Indiquez quelle menthe a été choisie pour l'Eau de Minthé, d'après le texte sur ce parfum.
____ TEXTE DE LECTURE
Avec les beaux jours, une envie de vert titille le nez des parfumeurs qui abandonnent les notes sucrées à la mode pour un repos olfactif. Que ce soit dans des forêts imaginaires ou dans le décor des paysages de Provence, l’idée est de nous entraîner vers des ailleurs plus bucoliques.
Diptyque réinterprète l’accord classique de la fougère à travers la menthe dans une eau de parfum mixte vivace nommé Eau de Minthé. Cette création s’inspire de la mythologie grecque où la nymphe Minthé* est métamorphosée en menthe par le dieu Hadès, son amant, qui souhaite lui épargner les foudres de son épouse bafouée.
C’est la menthe fraîche et poivrée de l’Oregon ou menthe cascade qui a été choisie par son créateur, Fabrice Pellegrin. Sa fraîcheur aromatique souligne un cœur floral de géranium dont les notes vives sont peu communes. Un patchouli, boisé et moussu, apporte à ce duo explosif de la profondeur et surtout le tempère.
Comme dans chaque écriture olfactive de la marque qui nous accompagne depuis 50 ans, on note un « accident olfactif ». Ici : des notes incisives d’oxydes de rose, molécules de synthèse existant aussi naturellement dans l’huile essentielle de rose, et possédant des tonalités à la fois vertes et un effet litchi. Elles font écho aux accents rosés du géranium. Classiquement utilisées dans la parfumerie féminine, ces notes florales sont plus inattendues dans cet accord fougère, emblématique de la parfumerie masculine.
________
____ LIGNES DE DONNÉES
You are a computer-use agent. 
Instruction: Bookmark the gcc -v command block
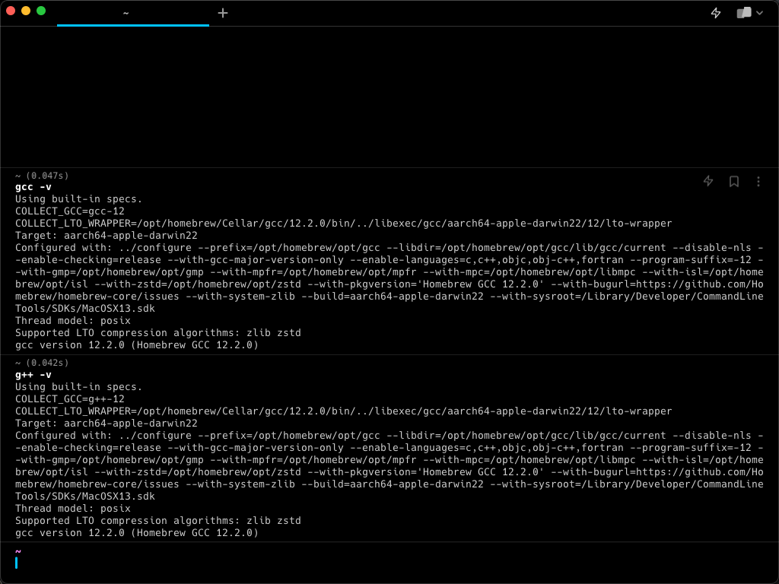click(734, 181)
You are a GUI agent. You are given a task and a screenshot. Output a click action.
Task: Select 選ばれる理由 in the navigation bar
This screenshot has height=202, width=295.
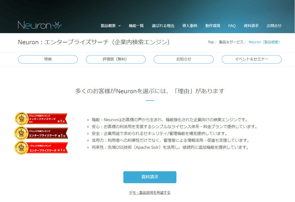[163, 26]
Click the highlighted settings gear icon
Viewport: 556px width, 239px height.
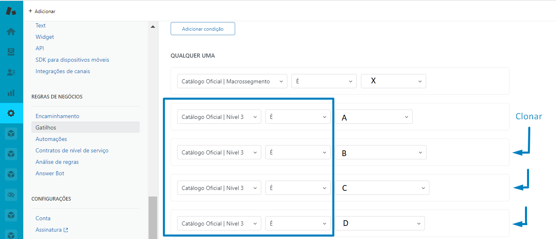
________
____ LIGNES DE DONNÉES
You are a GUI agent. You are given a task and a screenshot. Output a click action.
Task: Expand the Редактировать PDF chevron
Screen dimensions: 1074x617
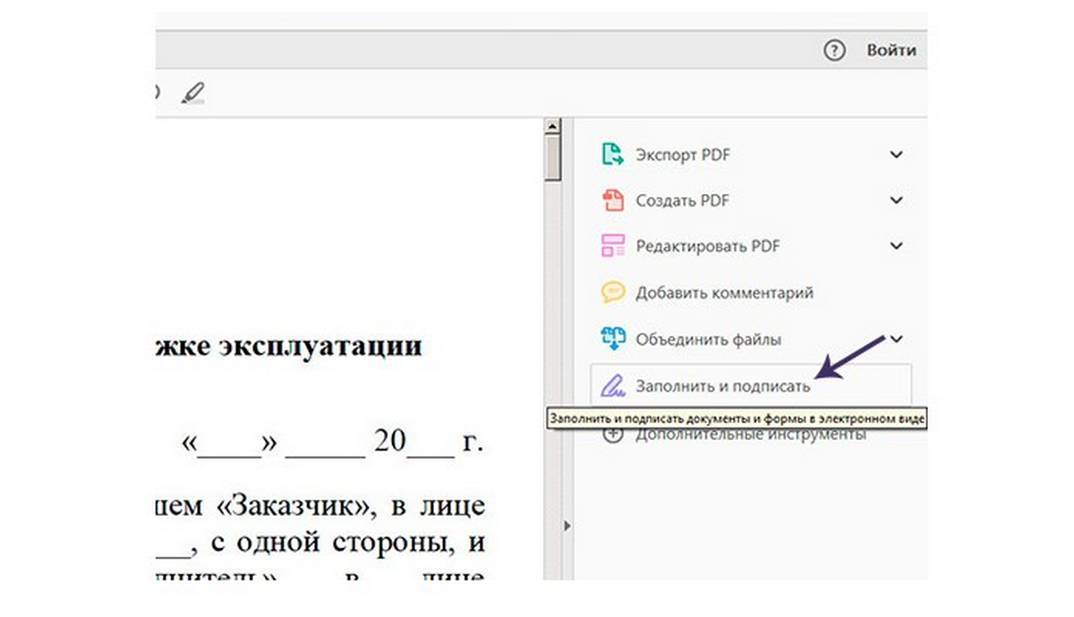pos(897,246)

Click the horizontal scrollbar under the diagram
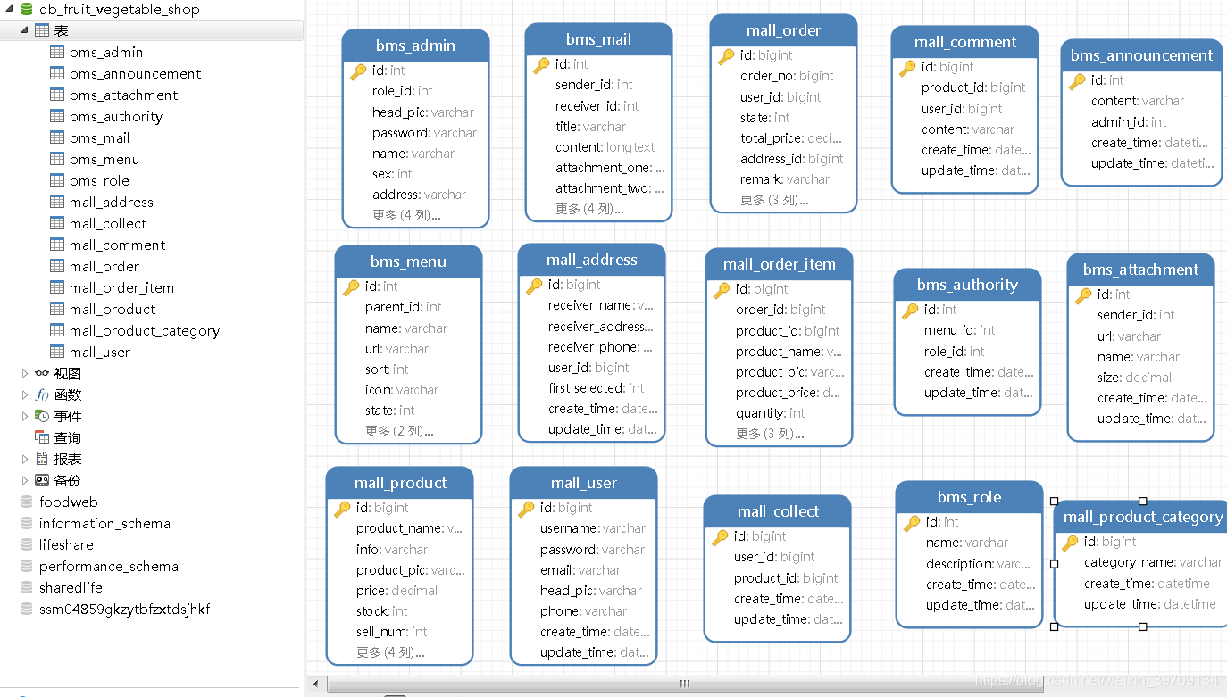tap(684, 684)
________
____ LIGNES DE DONNÉES
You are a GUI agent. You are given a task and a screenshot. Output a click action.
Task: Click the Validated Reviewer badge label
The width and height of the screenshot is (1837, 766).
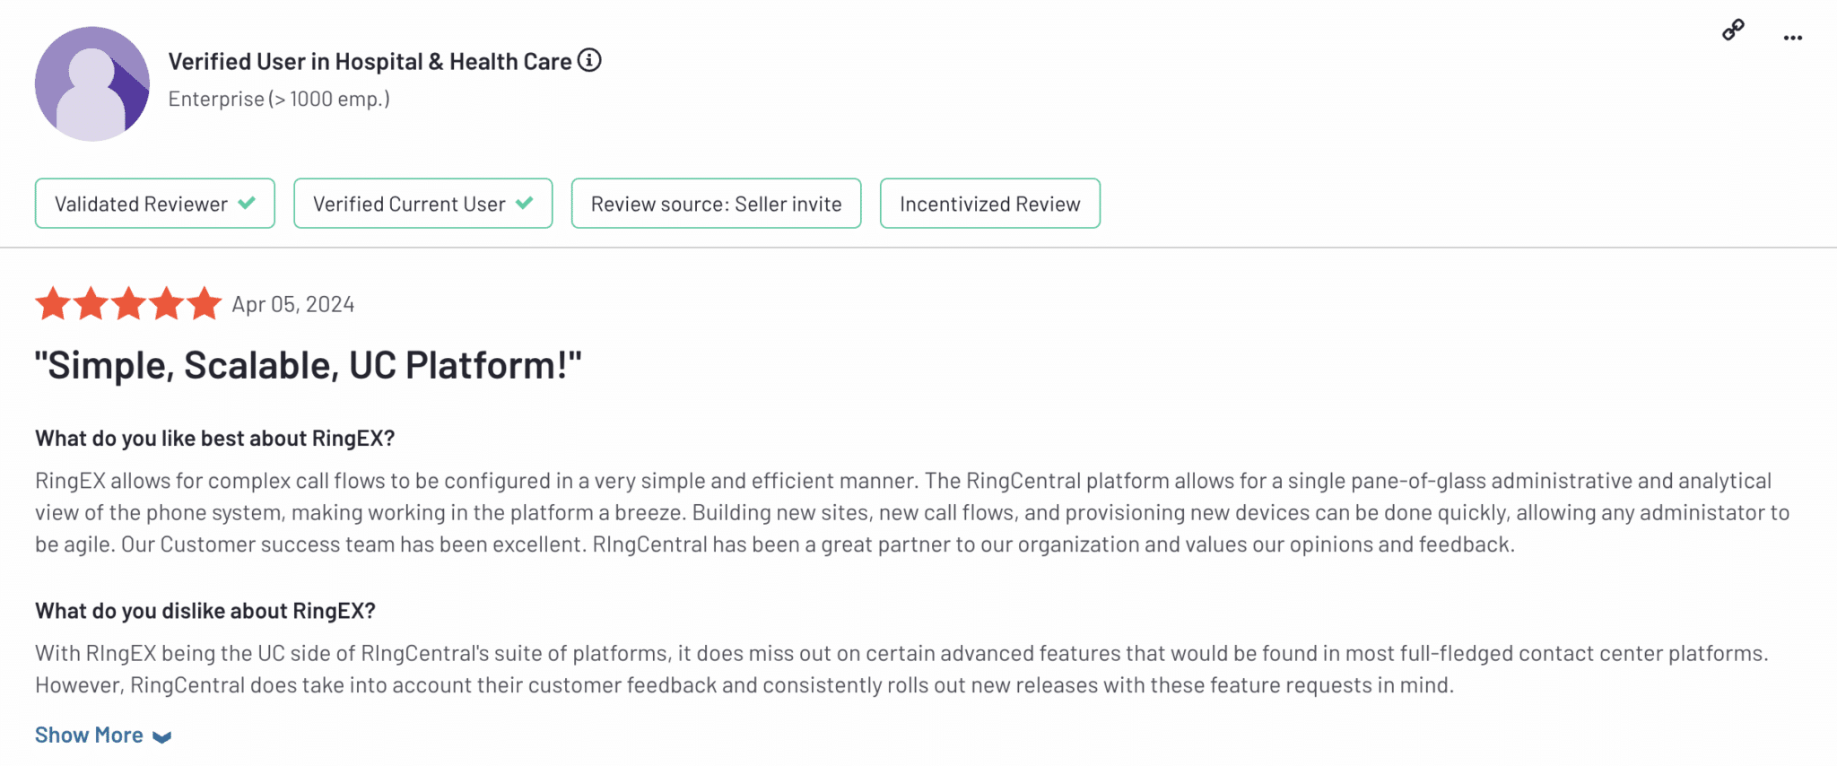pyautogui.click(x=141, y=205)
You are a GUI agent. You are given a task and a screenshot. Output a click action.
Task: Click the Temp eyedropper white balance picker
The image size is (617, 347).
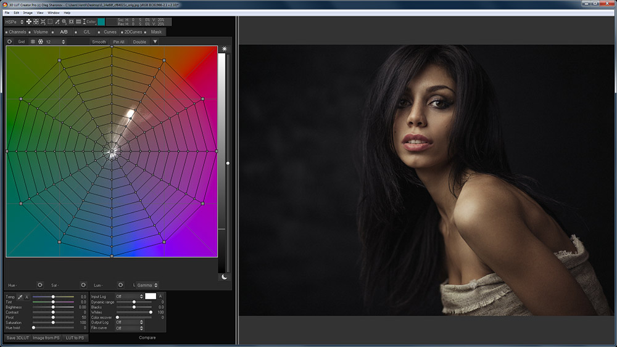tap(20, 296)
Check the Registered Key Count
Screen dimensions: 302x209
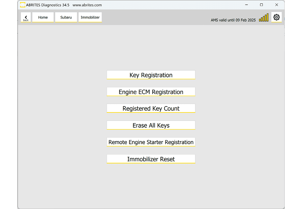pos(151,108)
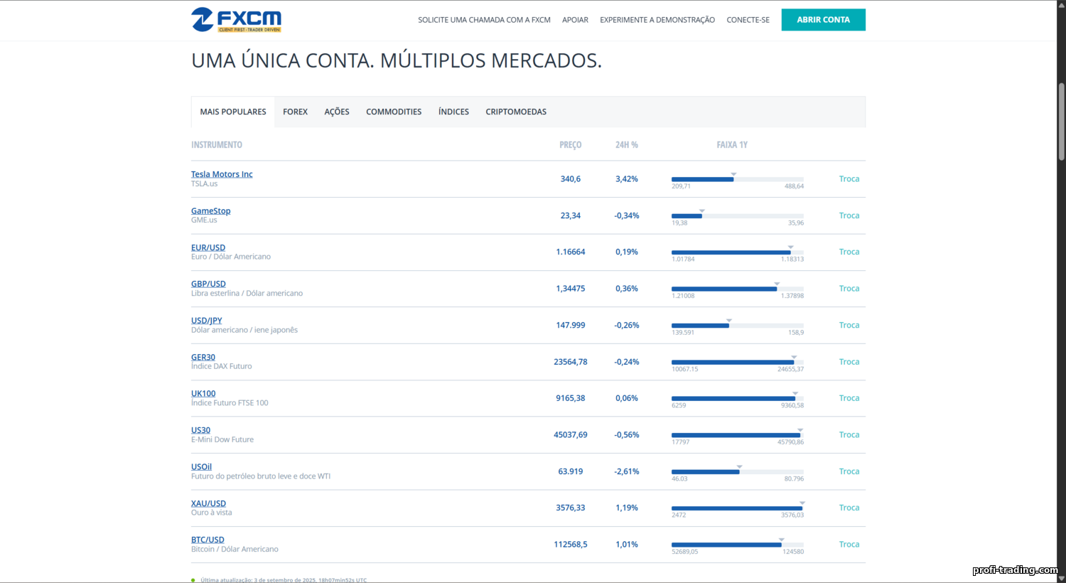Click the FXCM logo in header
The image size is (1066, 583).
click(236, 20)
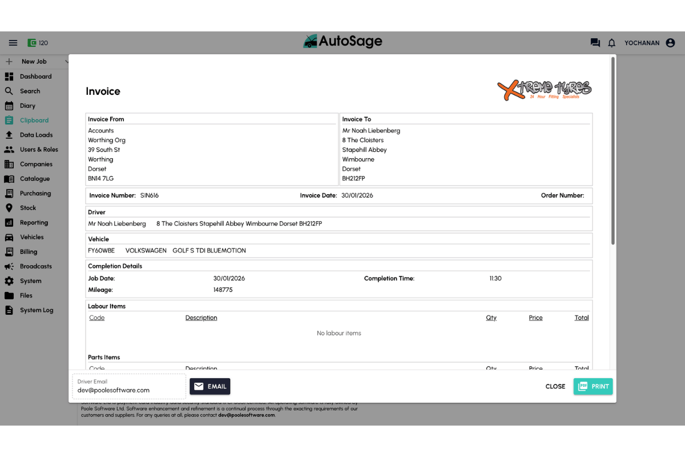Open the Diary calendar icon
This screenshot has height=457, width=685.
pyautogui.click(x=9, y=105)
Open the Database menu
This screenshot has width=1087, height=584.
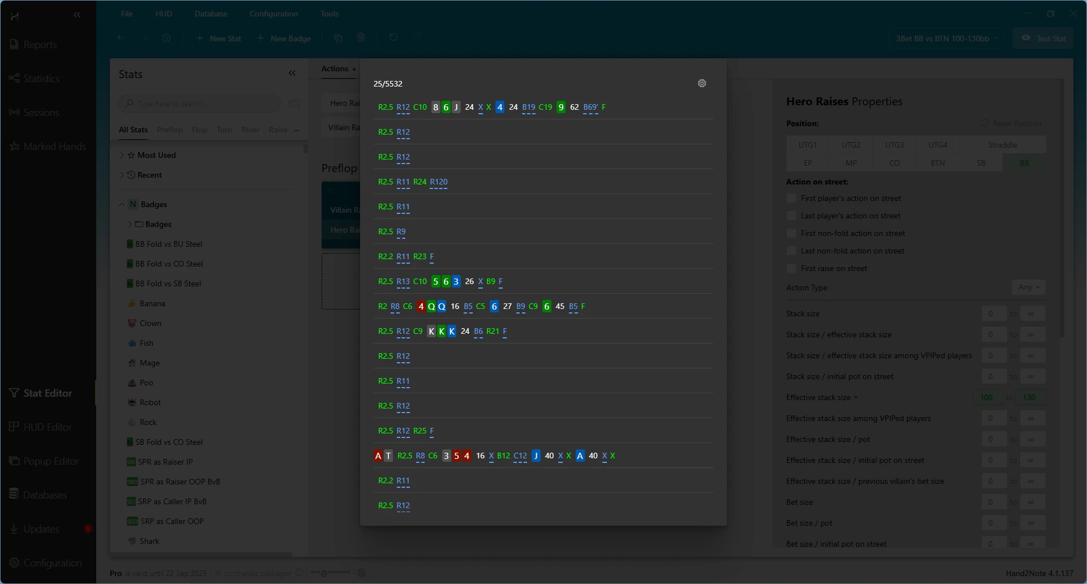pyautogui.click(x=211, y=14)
________
### RÉSULTAT OBTENU:
C'est la menthe fraîche et poivrée de l'Oregon, ou menthe cascade.